Biden was in McLean, Virginia, to address members of the intelligence community.

Biden also blamed people who are unvaccinated for fueling the pandemic, in response to a question about whether the Centers for Disease Control and Prevention’s (CDC) new mask guidance has sowed confusion.

“We have a pandemic because of the unvaccinated, and they’re sowing enormous confusion,” Biden said. “And there’s only one thing we know for sure, if those other 100 million people got vaccinated, we’d be in a very different world. So get vaccinated. If you haven’t, you’re not nearly as smart as I said you were.”

The Department of Veterans Affairs says it is invoking a vaccination mandate on its employees, becoming the first federal agency to do so, with Veterans Affairs Secretary Denis McDonough stating that it was “because it’s the best way to keep Veterans safe, especially as the Delta Variant spreads across the country.”

California and New York City stated they would also require their government workers to get vaccinated or be tested on a weekly basis.

Opponents of mandatory vaccination say that all three COVID-19 vaccines offered in the United States are only granted emergency use authorization (EUA) and are still waiting to receive full approval from the Food and Drug Administration (FDA) pending the safety and efficacy results of the ongoing phase three trials.

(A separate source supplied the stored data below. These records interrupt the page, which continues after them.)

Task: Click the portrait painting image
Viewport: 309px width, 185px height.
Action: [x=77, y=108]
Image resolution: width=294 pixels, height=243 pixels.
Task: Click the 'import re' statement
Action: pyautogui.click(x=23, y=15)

As early as October 2020, Dr. Amanda Cohn, executive secretary of the CDC’s vaccine safety committee, said the federal government can’t force people to receive a vaccine under an EUA.

“I want to thank Dr. [Janell] Routh for her great presentation and clarify one point, which is just for the public record that the federal government cannot mandate vaccines,” Cohn said at the Vaccines and Related Biological Products Advisory Committee meeting (pdf).

“Organizations, such as hospitals, with licensed products do have the capability of asking their workers to get the vaccine. But in the setting of an EUA, patients and individuals will have the right to refuse the vaccine.”

The FDA also said in November 2020 that people “have the option to accept or refuse the vaccine, and of any available alternatives to the product” after being informed of the benefits and risks, and that the vaccines aren’t FDA-approved.
Under the emergency authorization, vaccine manufacturers aren’t held liable for any injury, including death, that their COVID-19 vaccine may cause. A person or a representative of an individual who has been seriously injured has a year after receiving a vaccine to file a claim and prove his or her injury with a federal government program called the Countermeasures Injury Compensation Program.